┌─ DATA UNDER STUDY

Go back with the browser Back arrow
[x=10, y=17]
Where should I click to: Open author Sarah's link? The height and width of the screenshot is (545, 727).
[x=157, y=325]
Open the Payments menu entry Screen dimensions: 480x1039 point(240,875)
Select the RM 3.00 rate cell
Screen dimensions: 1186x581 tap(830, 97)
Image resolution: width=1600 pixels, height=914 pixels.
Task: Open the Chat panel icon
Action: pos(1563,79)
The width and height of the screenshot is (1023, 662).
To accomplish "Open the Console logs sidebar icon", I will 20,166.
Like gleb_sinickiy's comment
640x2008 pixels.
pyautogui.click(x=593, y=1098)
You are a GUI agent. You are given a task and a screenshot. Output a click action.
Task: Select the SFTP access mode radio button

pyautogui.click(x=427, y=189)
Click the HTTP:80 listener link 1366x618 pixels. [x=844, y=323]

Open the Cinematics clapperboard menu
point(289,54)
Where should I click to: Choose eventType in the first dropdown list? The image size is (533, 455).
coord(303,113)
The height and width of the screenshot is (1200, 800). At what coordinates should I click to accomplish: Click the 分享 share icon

└─

AIM OF THE TASK: Can you restate every record above word for word?

WRITTEN SOLUTION:
Go back with the browser Back arrow
[x=10, y=17]
Where should I click to: Open author Sarah's link? The height and width of the screenshot is (545, 727).
[x=157, y=325]
Open the Payments menu entry Screen dimensions: 480x1039 point(240,875)
Select the RM 3.00 rate cell
Screen dimensions: 1186x581 tap(830, 97)
Image resolution: width=1600 pixels, height=914 pixels.
Task: Open the Chat panel icon
Action: pos(1563,79)
The width and height of the screenshot is (1023, 662).
To accomplish "Open the Console logs sidebar icon", I will 20,166.
Like gleb_sinickiy's comment
640x2008 pixels.
pyautogui.click(x=593, y=1098)
You are a GUI agent. You are given a task and a screenshot. Output a click action.
Task: Select the SFTP access mode radio button

pyautogui.click(x=427, y=189)
Click the HTTP:80 listener link 1366x618 pixels. [x=844, y=323]

Open the Cinematics clapperboard menu
point(289,54)
Where should I click to: Choose eventType in the first dropdown list? The image size is (533, 455).
coord(303,113)
The height and width of the screenshot is (1200, 800). At what coordinates should I click to accomplish: Click the 分享 share icon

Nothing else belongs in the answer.